Tell how many lines in the records contain the word "code"; the number alone is the answer.

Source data
####
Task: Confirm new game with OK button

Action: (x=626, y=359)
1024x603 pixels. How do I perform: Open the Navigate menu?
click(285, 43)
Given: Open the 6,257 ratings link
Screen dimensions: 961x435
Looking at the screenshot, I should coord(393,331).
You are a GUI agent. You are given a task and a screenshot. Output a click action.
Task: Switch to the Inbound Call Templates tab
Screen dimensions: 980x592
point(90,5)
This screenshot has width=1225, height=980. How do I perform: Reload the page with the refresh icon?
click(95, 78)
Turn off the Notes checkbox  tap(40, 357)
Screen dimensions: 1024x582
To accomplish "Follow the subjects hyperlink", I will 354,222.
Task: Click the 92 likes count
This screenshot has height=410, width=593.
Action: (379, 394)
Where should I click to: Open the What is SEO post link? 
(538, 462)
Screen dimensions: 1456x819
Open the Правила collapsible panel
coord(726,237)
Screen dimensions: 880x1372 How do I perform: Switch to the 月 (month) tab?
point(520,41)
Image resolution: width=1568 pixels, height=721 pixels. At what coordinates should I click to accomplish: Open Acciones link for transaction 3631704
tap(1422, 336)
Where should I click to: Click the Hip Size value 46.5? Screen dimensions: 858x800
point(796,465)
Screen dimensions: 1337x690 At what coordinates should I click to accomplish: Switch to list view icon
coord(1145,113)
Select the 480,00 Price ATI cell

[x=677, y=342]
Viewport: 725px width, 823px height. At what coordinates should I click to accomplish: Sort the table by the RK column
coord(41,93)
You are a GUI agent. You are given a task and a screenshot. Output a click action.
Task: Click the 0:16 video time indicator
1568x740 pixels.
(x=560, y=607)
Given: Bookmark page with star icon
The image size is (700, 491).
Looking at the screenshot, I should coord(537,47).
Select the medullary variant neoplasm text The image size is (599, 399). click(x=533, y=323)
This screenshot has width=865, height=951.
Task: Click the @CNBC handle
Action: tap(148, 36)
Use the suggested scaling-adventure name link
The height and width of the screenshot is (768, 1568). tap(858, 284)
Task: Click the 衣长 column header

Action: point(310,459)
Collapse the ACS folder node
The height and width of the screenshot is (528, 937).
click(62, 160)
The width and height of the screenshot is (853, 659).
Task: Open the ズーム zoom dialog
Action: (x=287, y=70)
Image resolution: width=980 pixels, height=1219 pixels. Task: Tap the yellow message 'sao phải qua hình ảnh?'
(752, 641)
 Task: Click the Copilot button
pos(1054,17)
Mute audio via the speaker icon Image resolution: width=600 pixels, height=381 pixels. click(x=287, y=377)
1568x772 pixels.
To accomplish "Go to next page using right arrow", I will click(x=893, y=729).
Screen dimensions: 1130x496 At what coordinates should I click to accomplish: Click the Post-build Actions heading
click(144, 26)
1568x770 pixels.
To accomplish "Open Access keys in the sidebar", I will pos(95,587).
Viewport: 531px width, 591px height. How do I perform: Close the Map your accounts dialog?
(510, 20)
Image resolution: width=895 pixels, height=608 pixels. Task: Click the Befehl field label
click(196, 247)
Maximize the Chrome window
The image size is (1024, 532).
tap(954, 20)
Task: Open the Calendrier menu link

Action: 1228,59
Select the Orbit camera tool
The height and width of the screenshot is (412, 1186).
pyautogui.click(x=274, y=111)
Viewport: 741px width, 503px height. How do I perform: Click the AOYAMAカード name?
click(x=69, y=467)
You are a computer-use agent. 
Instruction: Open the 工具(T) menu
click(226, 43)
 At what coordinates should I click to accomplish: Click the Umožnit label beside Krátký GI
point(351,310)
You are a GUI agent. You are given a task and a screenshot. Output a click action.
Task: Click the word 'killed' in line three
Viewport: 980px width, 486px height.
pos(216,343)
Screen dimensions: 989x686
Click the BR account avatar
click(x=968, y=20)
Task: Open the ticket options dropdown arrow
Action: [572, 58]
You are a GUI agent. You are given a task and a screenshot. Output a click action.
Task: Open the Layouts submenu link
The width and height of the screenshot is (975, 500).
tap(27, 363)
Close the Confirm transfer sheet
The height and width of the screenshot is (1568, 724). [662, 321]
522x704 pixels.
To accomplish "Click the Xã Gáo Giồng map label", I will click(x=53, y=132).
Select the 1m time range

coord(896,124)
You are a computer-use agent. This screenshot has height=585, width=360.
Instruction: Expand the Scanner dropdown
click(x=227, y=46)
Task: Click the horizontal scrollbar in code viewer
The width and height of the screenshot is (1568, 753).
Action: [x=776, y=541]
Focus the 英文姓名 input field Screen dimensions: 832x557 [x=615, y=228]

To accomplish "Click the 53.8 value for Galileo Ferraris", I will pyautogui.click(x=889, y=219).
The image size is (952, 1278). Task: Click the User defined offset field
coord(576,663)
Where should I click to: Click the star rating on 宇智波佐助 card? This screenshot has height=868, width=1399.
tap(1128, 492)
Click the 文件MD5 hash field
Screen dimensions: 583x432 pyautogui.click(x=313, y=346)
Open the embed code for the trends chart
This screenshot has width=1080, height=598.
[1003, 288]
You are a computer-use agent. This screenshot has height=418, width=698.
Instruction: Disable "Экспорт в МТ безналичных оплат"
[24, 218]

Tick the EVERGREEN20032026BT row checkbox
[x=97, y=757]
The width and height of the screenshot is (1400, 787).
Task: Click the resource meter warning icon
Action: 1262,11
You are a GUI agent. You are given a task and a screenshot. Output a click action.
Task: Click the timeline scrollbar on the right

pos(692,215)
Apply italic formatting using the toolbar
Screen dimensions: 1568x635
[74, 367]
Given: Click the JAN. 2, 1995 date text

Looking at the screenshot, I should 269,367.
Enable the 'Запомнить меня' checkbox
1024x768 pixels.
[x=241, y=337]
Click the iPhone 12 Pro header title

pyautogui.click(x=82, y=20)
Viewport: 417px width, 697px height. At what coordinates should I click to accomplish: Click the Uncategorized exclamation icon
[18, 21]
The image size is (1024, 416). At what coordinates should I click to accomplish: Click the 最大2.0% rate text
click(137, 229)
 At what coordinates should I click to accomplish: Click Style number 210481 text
####
> _Result of the exercise_: 2